**BRONDOCUMENT**.
Privénetwerktoegang met Azure Private Link is van toepassing op toegang tot Azure Digital Twins via de rest-API's. Deze functie is niet van toepassing op uitgaande scenario's met behulp van de functie voor gebeurtenisroutering van Azure Digital Twins.

Ontwerpoverwegingen

Wanneer u met Private Link voor Azure Digital Twins werkt, kunt u het volgende overwegen:

  • Prijzen: Zie prijzen van Azure Private Link voor meer informatie over prijzen.
  • Regionale beschikbaarheid: Private Link voor Azure Digital Twins is beschikbaar in alle Azure-regio's waar Azure Digital Twins beschikbaar is.
  • Azure Digital Twins Explorer: Azure Digital Twins Explorer heeft geen toegang tot Azure Digital Twins-exemplaren waarvoor openbare toegang is uitgeschakeld. U kunt echter Azure-functies gebruiken om de Codebase van Azure Digital Twins Explorer privé in de cloud te implementeren. Zie Azure Digital Twins Explorer: Wordt uitgevoerd in de cloud voor instructies over hoe u dit doet.
  • Maximum aantal privé-eindpunten per Azure Digital Twins-exemplaar: 10
  • Andere limieten: Zie de documentatie van Azure Private Link voor meer informatie over de limieten van Private Link : Beperkingen.

**OVER DEZE OPDRACHT**. Kun je uit het brondocument hierboven letterlijk het stuk kopiëren tussen "Wanneer u met" en "Twins beschikbaar is.", beide inbegrepen?

**GEËXTRAHEERDE GEGEVENS**.
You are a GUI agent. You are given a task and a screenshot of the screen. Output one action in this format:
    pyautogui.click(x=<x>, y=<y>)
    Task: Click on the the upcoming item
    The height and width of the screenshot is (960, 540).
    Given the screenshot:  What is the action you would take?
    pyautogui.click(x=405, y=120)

**ANTWOORD OP OPDRACHT**.
Wanneer u met Private Link voor Azure Digital Twins werkt, kunt u het volgende overwegen:

  • Prijzen: Zie prijzen van Azure Private Link voor meer informatie over prijzen.
  • Regionale beschikbaarheid: Private Link voor Azure Digital Twins is beschikbaar in alle Azure-regio's waar Azure Digital Twins beschikbaar is.